ECLI:NL:GHAMS:2018:793
Gerechtshof Amsterdam
- Hoger beroep
- Rechtspraak.nl
Niet-ontvankelijkheid in hoger beroep na ambtshalve toetsing van voorlopige hechtenis
In deze zaak heeft het Gerechtshof Amsterdam op 7 maart 2018 uitspraak gedaan in hoger beroep tegen de beschikking van de rechtbank Amsterdam van 21 februari 2018, waarin het verzoek tot opheffing van de voorlopige hechtenis van de verdachte werd afgewezen. De verdachte had eerder op 1 december 2017 hoger beroep ingesteld tegen een bevel tot gevangenhouding en de afwijzing van een verzoek tot schorsing van de voorlopige hechtenis. Tijdens de behandeling op 27 december 2017 was de verdachte noch zijn raadsvrouw aanwezig, en het hof heeft tevergeefs geprobeerd contact op te nemen met de raadsvrouw. Het hof heeft vervolgens ambtshalve de zaak beoordeeld en de verdachte niet-ontvankelijk verklaard in zijn hoger beroep, omdat er geen bezwaren waren tegen het bevel van de rechtbank.

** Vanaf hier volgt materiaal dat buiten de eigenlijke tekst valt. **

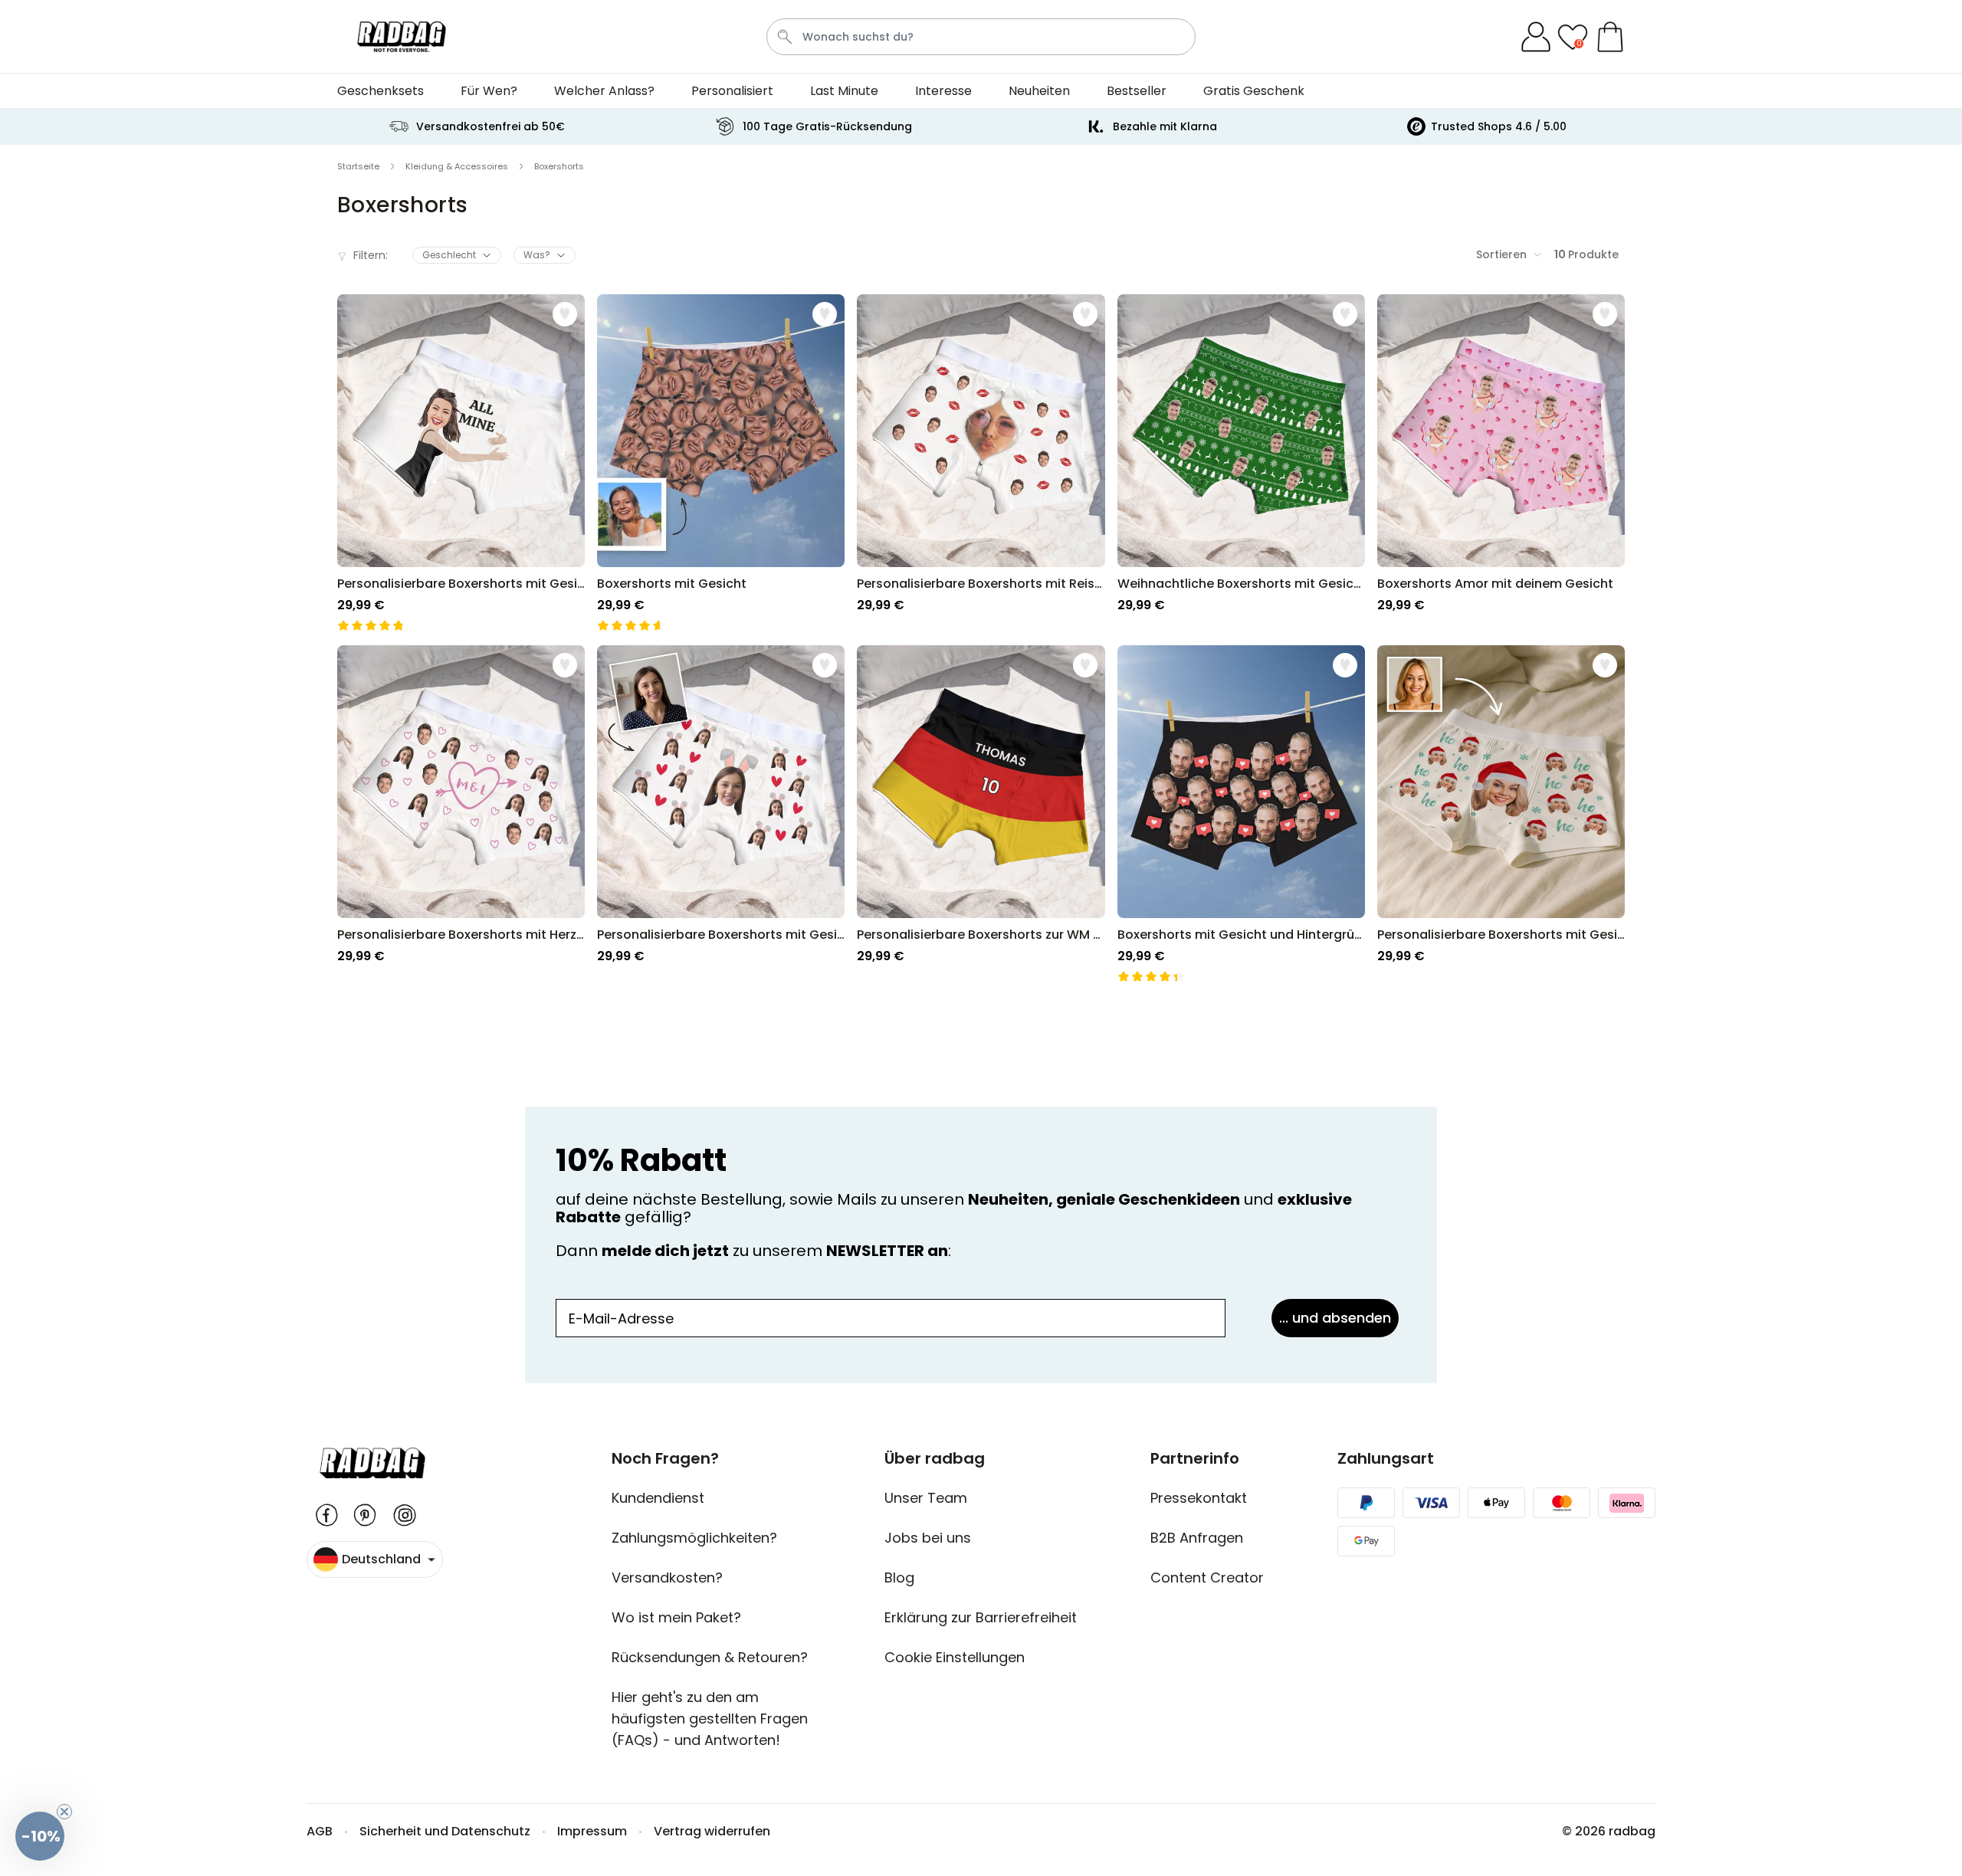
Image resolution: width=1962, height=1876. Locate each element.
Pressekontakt (1198, 1497)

De raadsvrouw heeft op 22 februari 2018 opnieuw hoger beroep ingesteld tegen de afwijzing van het verzoek tot opheffing van de voorlopige hechtenis. Het hof oordeelde dat op grond van artikel 87, tweede lid van het Wetboek van Strafvordering, de verdachte slechts eenmaal in hoger beroep kan komen tegen een afwijzende beslissing op een verzoek tot schorsing of opheffing van de voorlopige hechtenis. De raadsvrouw stelde dat de verdachte niet voldoende gelegenheid had gekregen om zijn bezwaren naar voren te brengen, maar het hof was van mening dat de raadsvrouw de kans had gekregen om haar standpunt in te brengen, maar dit niet had gedaan.
Uiteindelijk heeft het hof de verdachte niet-ontvankelijk verklaard in het beroep tegen de bestreden beschikking, omdat het hoger beroep niet was ingetrokken en de verdachte niet opnieuw in hoger beroep kon worden ontvangen. Deze beslissing werd genomen in raadkamer door de voorzitter en twee raadsheren, met de griffier aanwezig. De advocaat-generaal heeft de beschikking ter kennis van de verdachte gebracht.